Comprehending extended audiovisual experiences remains a fundamental challenge for computational systems. Current approaches struggle with temporal integration and cross-modal associations that humans accomplish effortlessly through hippocampal-cortical networks. We introduce HippoMM, a biologically-inspired architecture that transforms hippocampal mechanisms into computational advantages for multimodal understanding. HippoMM implements three key innovations: (i) hippocampus-inspired pattern separation and completion specifically designed for continuous audiovisual streams, (ii) short-to-long term memory consolidation that transforms perceptual details into semantic abstractions, and (iii) cross-modal associative retrieval pathways enabling modality-crossing queries. Unlike existing retrieval systems with static indexing schemes, HippoMM dynamically forms integrated episodic representations through adaptive temporal segmentation and dual-process memory encoding. Evaluations on our challenging HippoVlog benchmark demonstrate that HippoMM significantly outperforms state-of-the-art approaches (78.2% vs. 64.2% accuracy) while providing substantially faster response times (20.4s vs. 112.5s). Our results demonstrate that translating neuroscientific memory principles into computational architectures provides a promising foundation for next-generation multimodal understanding systems. The code and benchmark dataset are publicly available at https://github.com/linyueqian/HippoMM.

Paper Structure

This paper contains 56 sections, 15 equations, 4 figures, 9 tables.

Figures (4)

  • Figure 1: Conceptual overview of hippocampal versus HippoMM multimodal processing. (Top) Biological hippocampus integrates visual and auditory modalities through the entorhinal cortex and associated circuits (DG, CA3, CA1) to form and recall episodic memories. (Bottom) Proposed HippoMM architecture processes multimodal inputs (video, audio, cross-modal) inspired by hippocampal principles for episodic memory formation and cue-driven retrieval.
  • Figure 2: The HippoMM architecture for multimodal memory. (a) Memory Formation: composed of Temporal Pattern Separation ($\mathcal{S}_t$) based on perceptual boundaries, Perceptual Encoding of visual and auditory inputs with cross-modal features, Memory Consolidation using similarity-based filtering ($K$), and Semantic Replay generating ThetaEvent representations ($\theta$). (b) Memory Retrieval: implementing Query-Driven Pattern Completion through fast retrieval ($\Phi_{\text{fast}}$) and detailed recall pathways with temporal window localization ($\mathbf{W}$).
  • Figure 3: Visualization of consolidated ThetaEvent embedding space and query retrieval via t-SNE projection. (Left) Embeddings for visual features, auditory features, captions, and transcriptions in one event.
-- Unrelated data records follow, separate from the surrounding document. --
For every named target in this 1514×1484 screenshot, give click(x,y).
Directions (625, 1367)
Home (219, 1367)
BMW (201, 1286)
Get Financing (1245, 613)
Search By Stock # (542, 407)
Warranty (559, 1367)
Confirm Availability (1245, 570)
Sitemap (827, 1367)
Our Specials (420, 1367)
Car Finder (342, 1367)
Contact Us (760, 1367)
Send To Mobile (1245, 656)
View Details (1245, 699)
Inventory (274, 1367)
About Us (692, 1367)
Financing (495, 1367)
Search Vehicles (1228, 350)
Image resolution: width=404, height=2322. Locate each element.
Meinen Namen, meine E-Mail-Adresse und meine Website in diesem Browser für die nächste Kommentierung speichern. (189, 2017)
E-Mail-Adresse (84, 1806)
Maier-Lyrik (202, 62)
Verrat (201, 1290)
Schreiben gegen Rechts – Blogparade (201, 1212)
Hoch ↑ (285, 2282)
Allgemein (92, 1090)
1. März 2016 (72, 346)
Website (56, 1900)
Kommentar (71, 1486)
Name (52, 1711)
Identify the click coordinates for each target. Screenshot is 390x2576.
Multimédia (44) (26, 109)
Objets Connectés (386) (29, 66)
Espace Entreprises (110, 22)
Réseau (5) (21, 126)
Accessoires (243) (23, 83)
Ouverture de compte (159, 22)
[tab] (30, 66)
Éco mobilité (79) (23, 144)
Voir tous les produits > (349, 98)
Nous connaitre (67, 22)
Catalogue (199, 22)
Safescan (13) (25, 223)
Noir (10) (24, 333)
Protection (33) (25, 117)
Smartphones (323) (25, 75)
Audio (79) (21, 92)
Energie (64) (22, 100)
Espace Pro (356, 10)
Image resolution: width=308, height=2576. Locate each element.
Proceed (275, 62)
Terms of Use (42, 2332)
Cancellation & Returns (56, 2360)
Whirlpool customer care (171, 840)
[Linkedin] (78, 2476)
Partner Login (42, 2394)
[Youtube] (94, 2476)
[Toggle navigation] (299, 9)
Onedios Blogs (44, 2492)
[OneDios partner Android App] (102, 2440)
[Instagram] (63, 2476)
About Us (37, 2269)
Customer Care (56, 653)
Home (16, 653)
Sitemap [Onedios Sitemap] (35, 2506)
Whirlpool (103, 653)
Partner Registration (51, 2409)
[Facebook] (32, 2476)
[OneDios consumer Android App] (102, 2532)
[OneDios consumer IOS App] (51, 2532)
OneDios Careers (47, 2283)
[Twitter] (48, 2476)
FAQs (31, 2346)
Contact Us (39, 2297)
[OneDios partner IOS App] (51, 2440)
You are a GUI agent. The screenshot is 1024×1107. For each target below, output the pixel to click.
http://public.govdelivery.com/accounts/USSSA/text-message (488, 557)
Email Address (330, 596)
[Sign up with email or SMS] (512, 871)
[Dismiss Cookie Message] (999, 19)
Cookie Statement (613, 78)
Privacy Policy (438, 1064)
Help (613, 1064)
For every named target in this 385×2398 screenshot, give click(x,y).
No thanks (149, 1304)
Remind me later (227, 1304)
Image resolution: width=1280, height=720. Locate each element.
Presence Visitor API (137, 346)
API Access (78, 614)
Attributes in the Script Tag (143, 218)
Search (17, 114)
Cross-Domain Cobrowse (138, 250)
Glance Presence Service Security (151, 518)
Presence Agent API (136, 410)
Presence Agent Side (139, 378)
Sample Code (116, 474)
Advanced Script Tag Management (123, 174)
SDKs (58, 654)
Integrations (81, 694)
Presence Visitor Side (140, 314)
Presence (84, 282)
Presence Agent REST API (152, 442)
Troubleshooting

The semantic summary ($\mathbf{S}_\theta$, green star) is central. (Right) Text query embeddings ('dorm', 'football' - stars) retrieve closest caption/transcription embeddings (crosses), linking queries to specific multimodal segments (corresponding frames and text shown).
  • Figure 4: Retrieval pathway analysis with x-axis showing response time. Blue markers ($<$30s) and purple markers ($\geq$30s) represent fast and detailed pathways respectively; filled markers indicate correct outcomes, open markers incorrect. Dashed line marks the 30s threshold.